Same store sales surged 5.2% during the quarter versus the anticipated growth of 4.8%. The quarterly comps growth was aided by a 4% increase in the average shopper’s ticket price. U.S. comps were up 5.3%.
Reflecting on the company’s performance, Chairman and CEO Craig Menear said:
“Fiscal 2019 was a record year for our business and one marked by significant progress as we invest to transform ourselves into The Home Depot of the future. We had a strong finish to the year as our fourth quarter results reflect strength in our core business, solid execution around our holiday events and the overall health of the consumer.”
The housing market
Home Depot’s success relies on demand from the housing market. The company saw U.S. homebuilding falling less than anticipated in January. In addition, permits were up to a near 13-year high.
However, mild winter in most parts of U.S. led to fewer snowblowers and winter-related products being sold during the quarter. The positive aspect of the weather was that the professional homebuilders continued construction.
Other growth contributors
Home Depot is currently concentrating on its “One Depot Program,” which brings together its brick-and-mortar stores and its online business. In 2017, the company announced that it would make an investment of $11 billion in the program over a three-year period.
“Through the second year of our One Home Depot investment program, we have grown sales by over $9 billion dollars – a level of growth unmatched in our market,” Menear said.
The company has also put in efforts to improve its online shopping experience, including adding better search processes to its website and in-store labels, which would enable customers to read the digital ratings of an item. The company recorded its highest ever mobile app downloads in a single day in December, post the launch of its new marketing campaign.

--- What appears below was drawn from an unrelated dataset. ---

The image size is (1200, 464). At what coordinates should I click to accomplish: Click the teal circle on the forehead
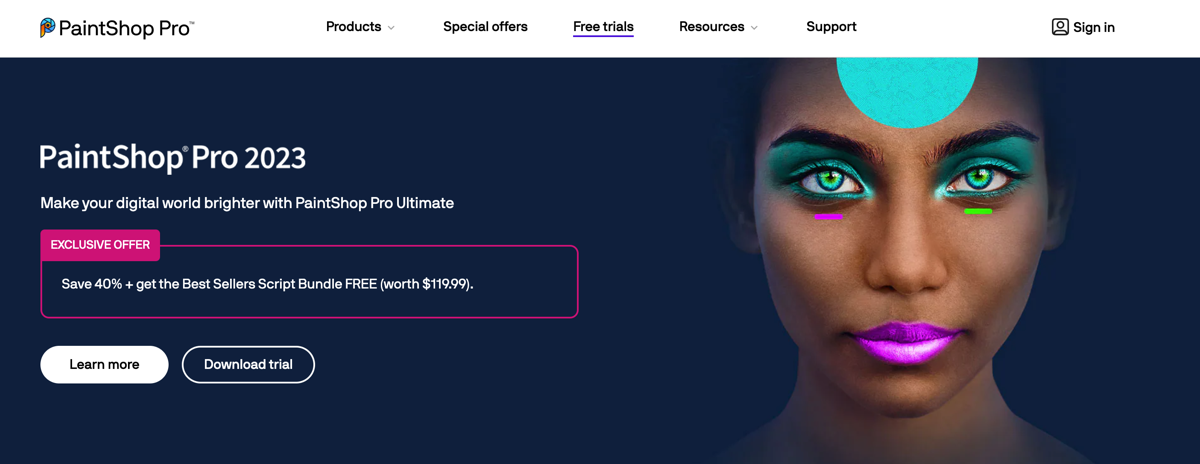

The home appliance retailer projects sales growth of 3.5% to 4% for 2020. Comps are expected to grow 3.5% to 4% over the same period. Capital expenditure is anticipated to be $2.8 billion as the company plans to open six new stores this year.
Home Depot says it plans to grow its investments in 2020 to $3.9 billion, which is more than the $3.6 billion invested in the previous year. The company’s margins are expected to hurt as a result of this heavy projected investment.
Disclosure: I do not hold any positions in the stocks mentioned.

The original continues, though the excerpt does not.